Mr. Adams resumed his seat, and Mr. Wise addressed the committee, particularly in reply to Mr. Cushing. Confusion, noise and disorder became great in the Hall. Several members spoke; and cries of "order," and "question" were frequent. Personal reflections passed, and an affair of honor followed between two Southern members, happily adjusted without bloodshed. The chairman, Mr. Speight, by great exertions, had procured attention to Mr. Hoar, of Massachusetts. Afterwards Mr. Adams again addressed the committee. Mr. Wise inquired of him whether in his own opinion, if his amendment should be adopted, the State of Arkansas would, by this bill, be admitted? Mr. Adams answered—"Certainly, sir. There is not in my amendment the shadow of a restriction proposed upon the State. It leaves the State, like all the rest, to regulate the subject of slavery within herself by her own laws." The motion of Mr. Adams was rejected, only thirty-two members voting for it; being not one third of the members from the non-slaveholding States.

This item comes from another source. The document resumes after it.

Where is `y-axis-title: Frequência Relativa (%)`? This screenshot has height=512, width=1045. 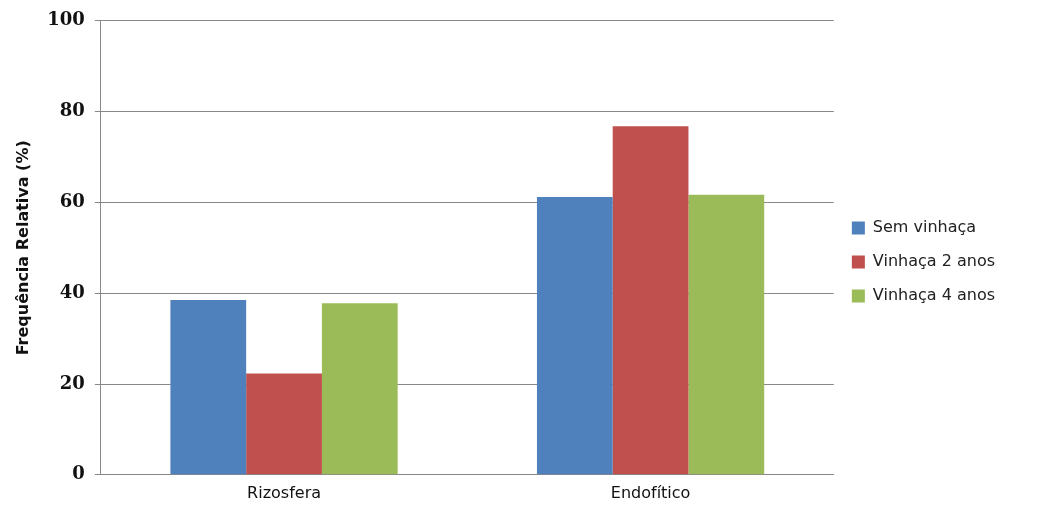 y-axis-title: Frequência Relativa (%) is located at coordinates (22, 248).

The vote was taken on the Michigan bill first, and was ordered to a third reading by a vote of 153 to 45. The nays were:
"Messrs. John Quincy Adams, Heman Allen, Jeremiah Bailey, John Bell, George N. Briggs, William B. Calhoun, George Chambers, John Chambers, Timothy Childs, William Clark, Horace Everett, William J. Graves, George Grennell, jr., John K. Griffin, Hiland Hall, Gideon Hard, Benjamin Hardin, James Harper, Abner Hazeltine, Samuel Hoar, Joseph R. Ingersoll, Daniel Jenifer, Abbott Lawrence, Levi Lincoln, Thomas C. Love, Samson Mason, Jonathan McCarty, Thomas M. T. McKennan, Charles F. Mercer, John J. Milligan, Mathias Morris, James Parker, James A. Pearce, Stephen C. Phillips, David Potts, jr., John Reed, John Robertson, David Russell, William Slade, John N. Steele, John Taliaferro, Joseph R. Underwood, Lewis Williams, Sherrod Williams, Henry A. Wise."